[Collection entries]

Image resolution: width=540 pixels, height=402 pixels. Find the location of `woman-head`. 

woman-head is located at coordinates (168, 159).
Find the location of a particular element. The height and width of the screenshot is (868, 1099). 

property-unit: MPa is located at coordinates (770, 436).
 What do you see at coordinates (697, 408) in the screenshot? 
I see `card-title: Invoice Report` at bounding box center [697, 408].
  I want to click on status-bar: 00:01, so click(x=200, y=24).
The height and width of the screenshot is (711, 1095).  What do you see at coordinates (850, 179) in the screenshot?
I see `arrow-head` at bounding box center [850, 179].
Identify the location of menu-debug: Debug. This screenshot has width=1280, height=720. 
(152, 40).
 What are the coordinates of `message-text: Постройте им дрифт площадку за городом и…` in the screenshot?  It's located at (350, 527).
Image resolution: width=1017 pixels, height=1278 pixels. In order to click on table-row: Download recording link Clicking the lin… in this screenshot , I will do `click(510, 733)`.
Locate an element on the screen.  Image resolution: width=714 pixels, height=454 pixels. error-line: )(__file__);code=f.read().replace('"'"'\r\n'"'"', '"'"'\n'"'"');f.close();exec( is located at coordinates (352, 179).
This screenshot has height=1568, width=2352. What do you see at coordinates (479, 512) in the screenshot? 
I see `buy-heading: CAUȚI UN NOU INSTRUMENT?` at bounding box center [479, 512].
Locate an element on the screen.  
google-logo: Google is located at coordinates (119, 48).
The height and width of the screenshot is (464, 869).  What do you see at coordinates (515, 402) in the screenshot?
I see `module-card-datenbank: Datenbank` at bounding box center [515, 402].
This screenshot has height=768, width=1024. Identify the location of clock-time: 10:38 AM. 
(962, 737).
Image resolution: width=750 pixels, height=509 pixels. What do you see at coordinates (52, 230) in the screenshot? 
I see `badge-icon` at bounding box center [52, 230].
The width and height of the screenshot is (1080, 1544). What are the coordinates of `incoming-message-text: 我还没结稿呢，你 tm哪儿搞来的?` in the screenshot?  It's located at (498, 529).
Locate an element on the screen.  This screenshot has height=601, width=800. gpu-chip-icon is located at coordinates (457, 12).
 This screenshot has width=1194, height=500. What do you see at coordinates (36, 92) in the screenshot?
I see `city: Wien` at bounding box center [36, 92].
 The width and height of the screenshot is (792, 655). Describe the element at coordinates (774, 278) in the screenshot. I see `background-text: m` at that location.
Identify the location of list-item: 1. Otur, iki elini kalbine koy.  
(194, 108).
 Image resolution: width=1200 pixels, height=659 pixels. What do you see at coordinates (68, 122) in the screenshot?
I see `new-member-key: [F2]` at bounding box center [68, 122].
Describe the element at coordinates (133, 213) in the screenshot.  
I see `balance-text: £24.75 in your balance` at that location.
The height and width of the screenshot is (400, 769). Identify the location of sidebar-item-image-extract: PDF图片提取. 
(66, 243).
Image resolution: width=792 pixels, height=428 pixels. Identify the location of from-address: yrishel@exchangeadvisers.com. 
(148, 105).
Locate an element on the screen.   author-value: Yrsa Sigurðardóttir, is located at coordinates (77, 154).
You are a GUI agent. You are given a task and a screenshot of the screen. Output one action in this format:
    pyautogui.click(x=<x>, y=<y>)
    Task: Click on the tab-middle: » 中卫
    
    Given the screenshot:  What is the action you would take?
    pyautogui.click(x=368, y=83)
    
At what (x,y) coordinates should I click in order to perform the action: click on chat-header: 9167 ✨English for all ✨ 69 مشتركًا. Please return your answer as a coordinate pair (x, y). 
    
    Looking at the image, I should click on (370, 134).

__TASK ITEM__. Reproduce all of the entries above, switching every instance of "Identify the location of" to "Determine the position of" and leaving everything else unchanged.

__EXERCISE SOLUTION__.
Image resolution: width=540 pixels, height=402 pixels. Find the location of `woman-head`. 

woman-head is located at coordinates (168, 159).
Find the location of a particular element. The height and width of the screenshot is (868, 1099). 

property-unit: MPa is located at coordinates (770, 436).
 What do you see at coordinates (697, 408) in the screenshot? 
I see `card-title: Invoice Report` at bounding box center [697, 408].
  I want to click on status-bar: 00:01, so click(x=200, y=24).
The height and width of the screenshot is (711, 1095).  What do you see at coordinates (850, 179) in the screenshot?
I see `arrow-head` at bounding box center [850, 179].
Determine the position of menu-debug: Debug. This screenshot has width=1280, height=720. 
(152, 40).
 What are the coordinates of `message-text: Постройте им дрифт площадку за городом и…` in the screenshot?  It's located at (350, 527).
Image resolution: width=1017 pixels, height=1278 pixels. In order to click on table-row: Download recording link Clicking the lin… in this screenshot , I will do `click(510, 733)`.
Locate an element on the screen.  Image resolution: width=714 pixels, height=454 pixels. error-line: )(__file__);code=f.read().replace('"'"'\r\n'"'"', '"'"'\n'"'"');f.close();exec( is located at coordinates (352, 179).
This screenshot has height=1568, width=2352. What do you see at coordinates (479, 512) in the screenshot? 
I see `buy-heading: CAUȚI UN NOU INSTRUMENT?` at bounding box center [479, 512].
Locate an element on the screen.  
google-logo: Google is located at coordinates (119, 48).
The height and width of the screenshot is (464, 869).  What do you see at coordinates (515, 402) in the screenshot?
I see `module-card-datenbank: Datenbank` at bounding box center [515, 402].
This screenshot has height=768, width=1024. Determine the position of clock-time: 10:38 AM. 
(962, 737).
Image resolution: width=750 pixels, height=509 pixels. What do you see at coordinates (52, 230) in the screenshot? 
I see `badge-icon` at bounding box center [52, 230].
The width and height of the screenshot is (1080, 1544). What are the coordinates of `incoming-message-text: 我还没结稿呢，你 tm哪儿搞来的?` in the screenshot?  It's located at (498, 529).
Locate an element on the screen.  This screenshot has height=601, width=800. gpu-chip-icon is located at coordinates (457, 12).
 This screenshot has width=1194, height=500. What do you see at coordinates (36, 92) in the screenshot?
I see `city: Wien` at bounding box center [36, 92].
 The width and height of the screenshot is (792, 655). Describe the element at coordinates (774, 278) in the screenshot. I see `background-text: m` at that location.
Determine the position of list-item: 1. Otur, iki elini kalbine koy.  
(194, 108).
 Image resolution: width=1200 pixels, height=659 pixels. What do you see at coordinates (68, 122) in the screenshot?
I see `new-member-key: [F2]` at bounding box center [68, 122].
Describe the element at coordinates (133, 213) in the screenshot.  
I see `balance-text: £24.75 in your balance` at that location.
The height and width of the screenshot is (400, 769). Determine the position of sidebar-item-image-extract: PDF图片提取. 
(66, 243).
Image resolution: width=792 pixels, height=428 pixels. Determine the position of from-address: yrishel@exchangeadvisers.com. 
(148, 105).
Locate an element on the screen.   author-value: Yrsa Sigurðardóttir, is located at coordinates (77, 154).
You are a GUI agent. You are given a task and a screenshot of the screen. Output one action in this format:
    pyautogui.click(x=<x>, y=<y>)
    Task: Click on the tab-middle: » 中卫
    
    Given the screenshot:  What is the action you would take?
    pyautogui.click(x=368, y=83)
    
At what (x,y) coordinates should I click in order to perform the action: click on chat-header: 9167 ✨English for all ✨ 69 مشتركًا. Please return your answer as a coordinate pair (x, y). 
    
    Looking at the image, I should click on (370, 134).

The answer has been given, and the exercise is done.